Going deeper. We have an analysis in the Hill Times of the lessons from Canada’s exclusion from the IPEF. Bottom line, it’s not a big deal because Canada already has a real trade agreement with the Indo-Pacific through the the CPTPP. The IPEF is not a real trade agreement. Rather, it is a loose framework of often non-binding agreements to cooperate on joint initiatives. This is a far cry from hard tariff cuts tied to rules of origin and dispute settlement that Canada has in the CPTPP. Second, out of over a dozen agreements that were being negotiated under the IPEF umbrella, the Americans only managed to get one signed in San Francisco. And finally, with Democrats in the house and Senate opposing the “not-even-a-real-trade-agreement” IPEF, it’s hard to see the Americans making further progress before election season gets in full swing. And of course, on the Republican side, Trump has already promised to rescind anything the Biden administration signs. Since these agreements do not go to congress, that will be one of the simpler things to do should he get a second first day in office. So, nothing to see here.

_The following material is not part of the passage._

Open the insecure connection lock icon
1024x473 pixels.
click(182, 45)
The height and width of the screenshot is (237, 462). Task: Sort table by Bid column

But the main point of our analysis in the Hill Times is that if, as Axios notes, a Democratic administration has this much trouble getting a trade agreement without tariff cuts or other traditional measures through its own party what happens when it, or a Trump2 administration, has to face a review and potential renegotiation of a real trade agreement like the current North American trade agreement, in the summer of 2026 at the height of campaigning for fall mid-term U.S. congressional elections?

From IPEF to NAFTA review

Bill C-82 and supply management also play into this. News headlines in Canada have government claiming victory over the Americans on an American complaint about Canadian supply management for dairy. This will only make the upcoming NAFTA review more difficult in an environment of already elevated distrust in the U.S. on trade agreements. If this dispute is not resolved in America’s favour, it’s sure to become a hammer to be used by angry Democrat and Republican candidates in upcoming elections. According to the Deputy U.S. Trade Representative in charge of the file, Canada “shifted the pieces around but didn’t really provide meaningful access for our farmers” and ominously, “Canada certainly hasn’t heard the last from us on dairy market access.” Six members of the U.S. Congress are already on record saying “These bad faith attempts to distort trade by the United States’ closest allies should not be tolerated.” And that’s only Wisconsin.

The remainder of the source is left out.